Fortunately, this was pretty easy, although not described in the patent (I guess it should have been, but it wasn't). All it takes is a scope with X/Y inputs and a pair of oscillators that are reasonably stable. Set both oscillators to 1 kHz at a moderate level (do not clip the sensing logic or the overall decoder), and offset them by about 5~10 Hz, which is well within the response speed of the direction-sensing logic. As you can imagine from the above drawings, this creates a rapid circular pan from CF -> RF -> CB -> LF -> CF and so on.

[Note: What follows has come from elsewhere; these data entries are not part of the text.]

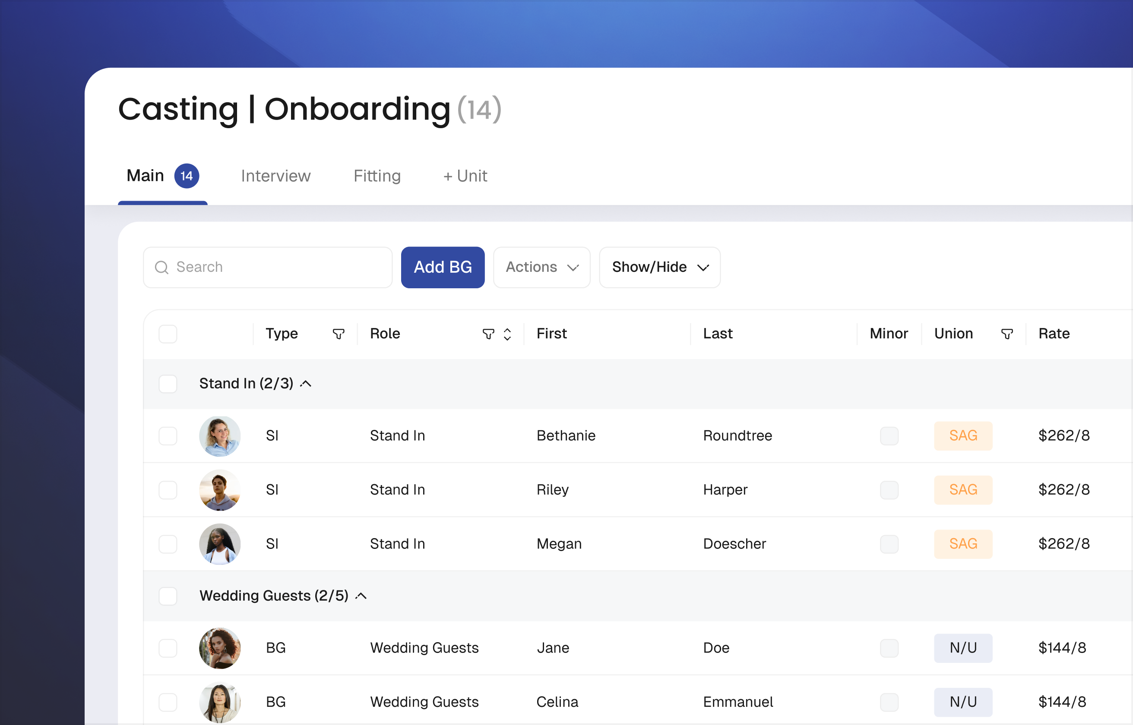Viewport: 1133px width, 725px height.
Task: Click the filter icon in Union column
Action: [1006, 334]
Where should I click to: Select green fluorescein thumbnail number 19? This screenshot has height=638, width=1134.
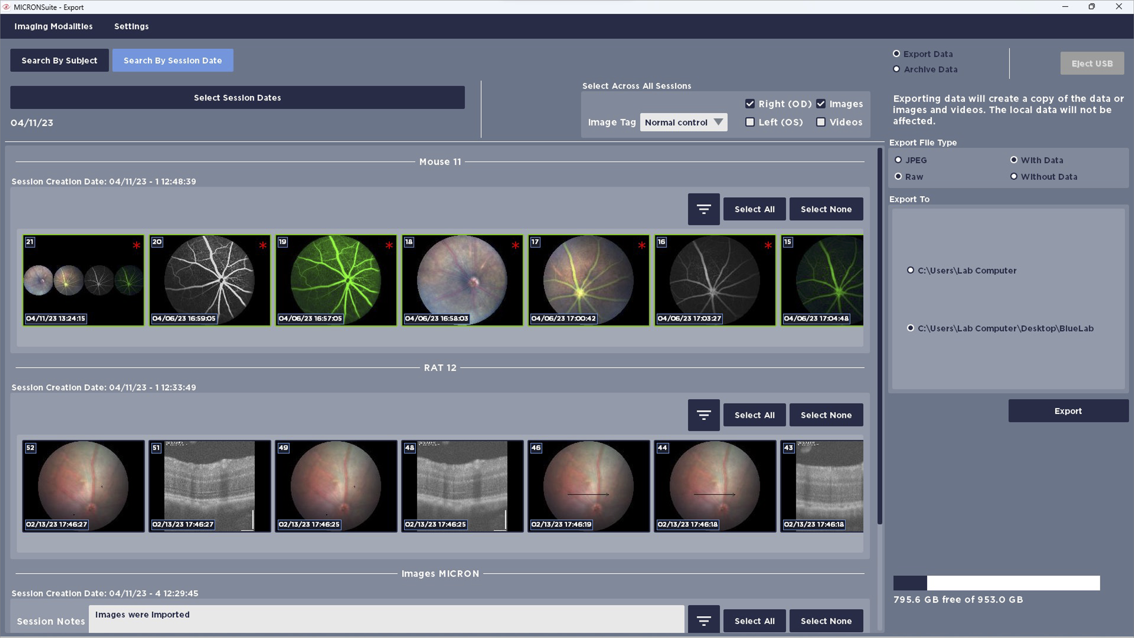[x=336, y=280]
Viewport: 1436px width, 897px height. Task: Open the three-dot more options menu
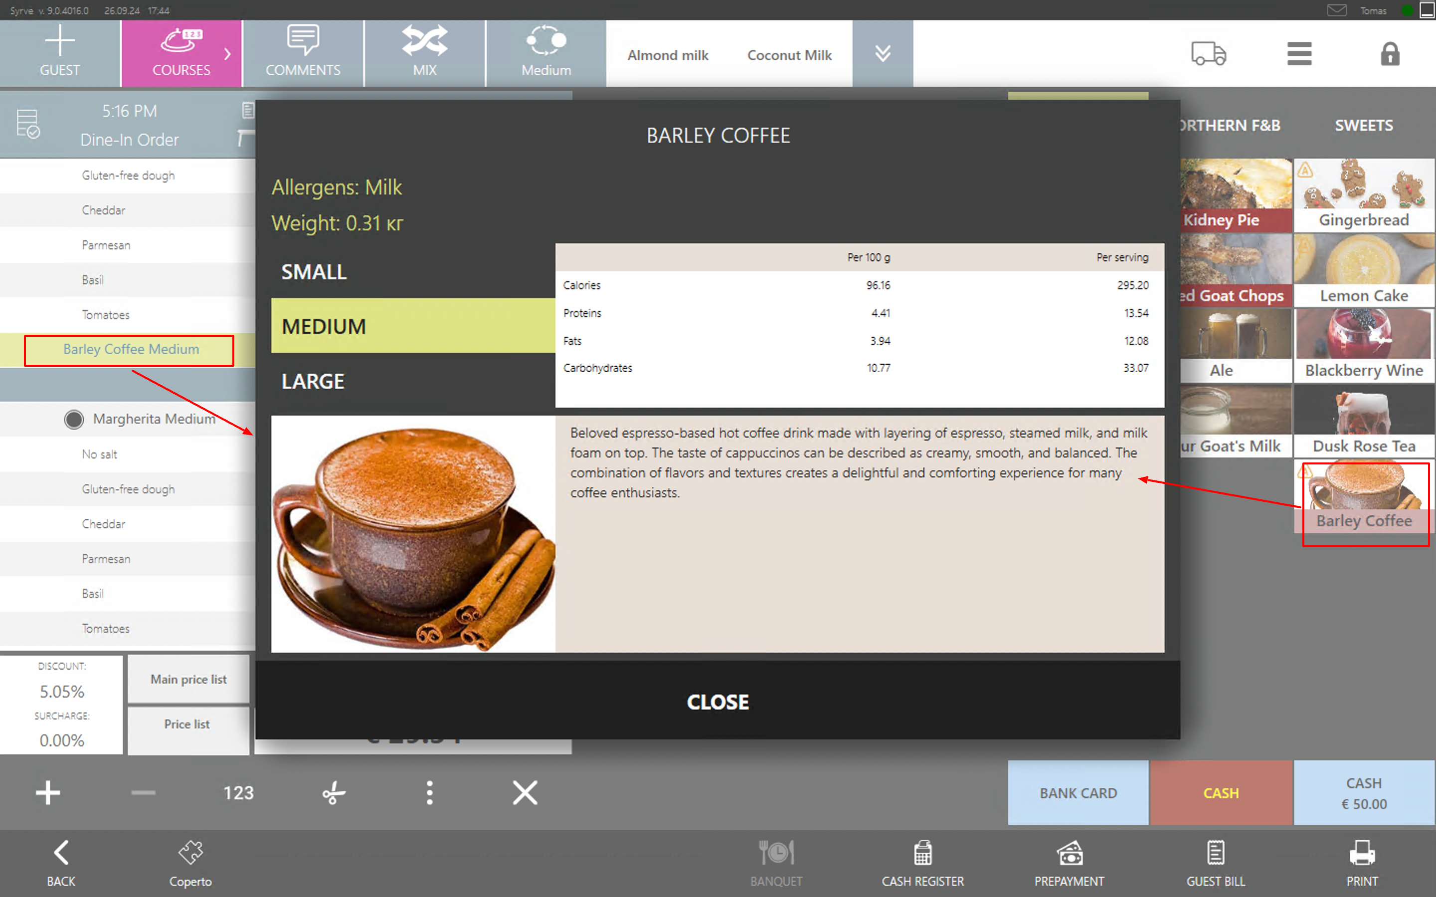tap(429, 793)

1) Connect the LF/RF control line to the horizontal axis of the scope, and connect the vertical amplifier to one of the decoder outputs, starting with LF output (all four will be examined in the same way). The 5~10 Hz offset will swing the display from left to right, and the decoded output will drive the vertical. What you will see is a smooth ramp as the output drops from LF to RF (no dynamic decoding in this region), and a suppressed region as the output swings towards CB (it should be zero at CB, and rise again as it approaches LF). Connect the vertical amplifier of the scope to the RF output; you should see the same thing, just on the other side of the display. Both LF and RF suppression of CB should be mirror-images of each other.

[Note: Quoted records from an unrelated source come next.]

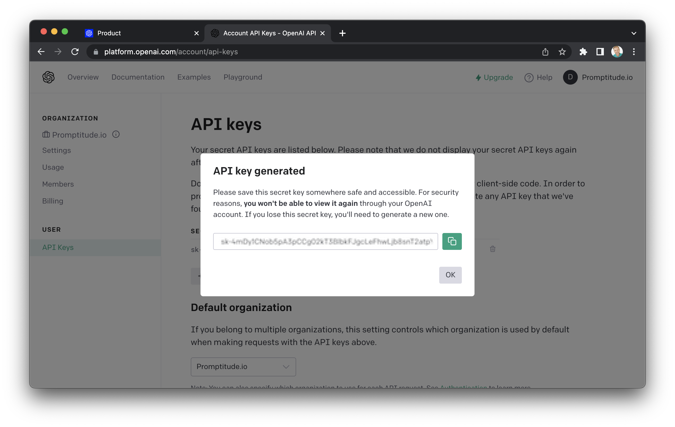Screen dimensions: 675x427
Task: Click the Upgrade lightning bolt icon
Action: pos(478,78)
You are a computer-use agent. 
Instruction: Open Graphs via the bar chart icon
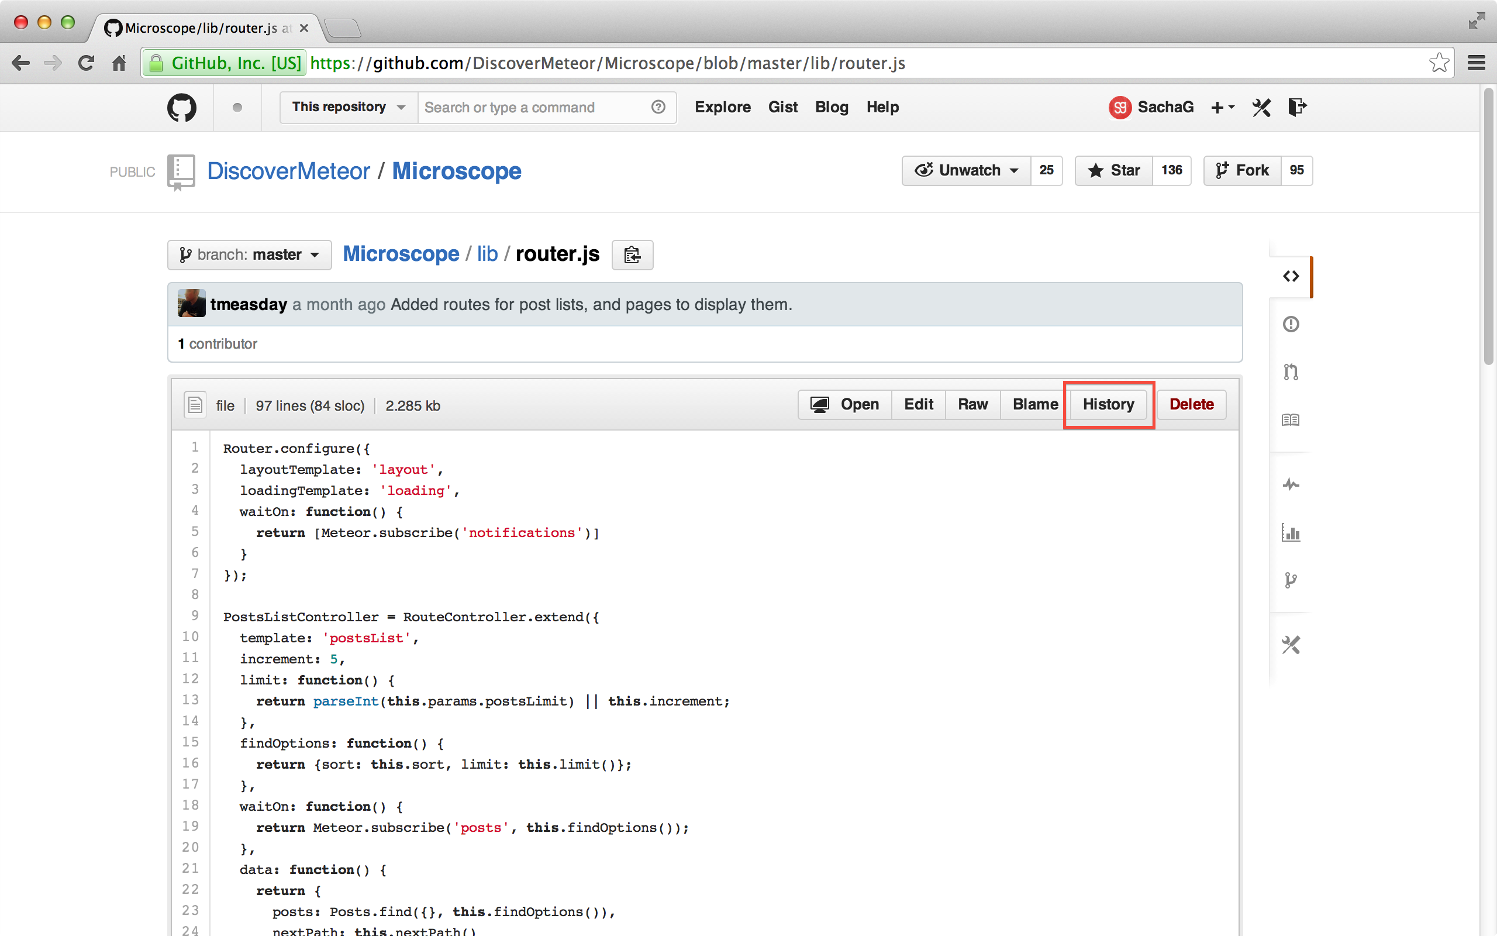coord(1291,533)
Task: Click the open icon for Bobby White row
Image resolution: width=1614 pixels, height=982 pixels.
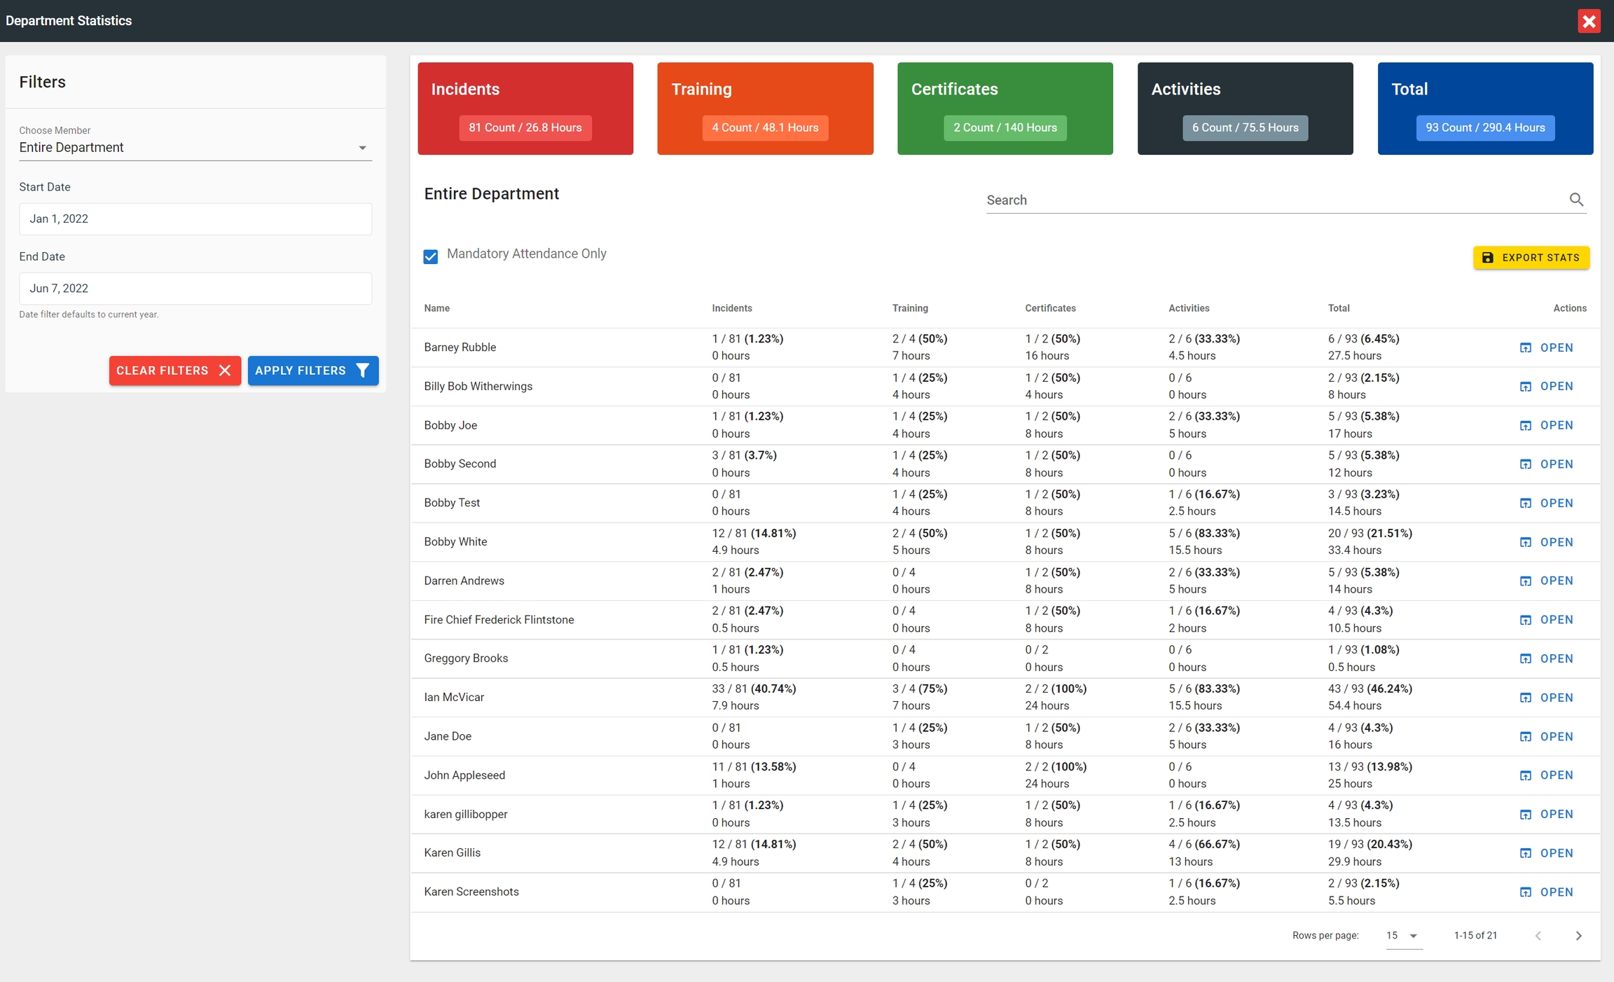Action: click(1525, 542)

2) Connect the vertical amplifier to LB; the pattern should now be different, with the entire front half of the Scheiber sphere suppressed, and the magnitude only increasing as the incoming signal swings toward CB. This lets you examine the smoothness of the suppression region, and the accuracy of the nonlinear control function (the resistor/diode string). Our prototype, with a 6-pole passive phase shifter, had between 35 to 45 dB of suppression across the entire frontal arc. Connect the vertical amplifier to the RB output; you should see the same pattern ... in fact, this is a good opportunity to make sure that both LB and RB have exactly equivalent patterns. We used a Tektronix dual-beam scope to look at both LB and RB simultaneously, so we could exactly match the two nonlinear functions to each other, and make sure the entire system had symmetric suppression patterns with no bumps or nonlinearities present.
3) The rest is easy. Just use the same transfer function for the remaining 2 axis, CF/CB and LB/RB. Confirm by connecting the CF/CB line to the horizontal input of the scope, and looking at the four output channels again. Look for symmetry and any bumps in the suppression region. When everything is symmetric and suppression is uniform, you're done, except for minor magnitude correction in the decoded channels to keep total magnitudes of the whole decoder exactly matching a static decoder (we didn't find the less-than-1dB correction to be audible).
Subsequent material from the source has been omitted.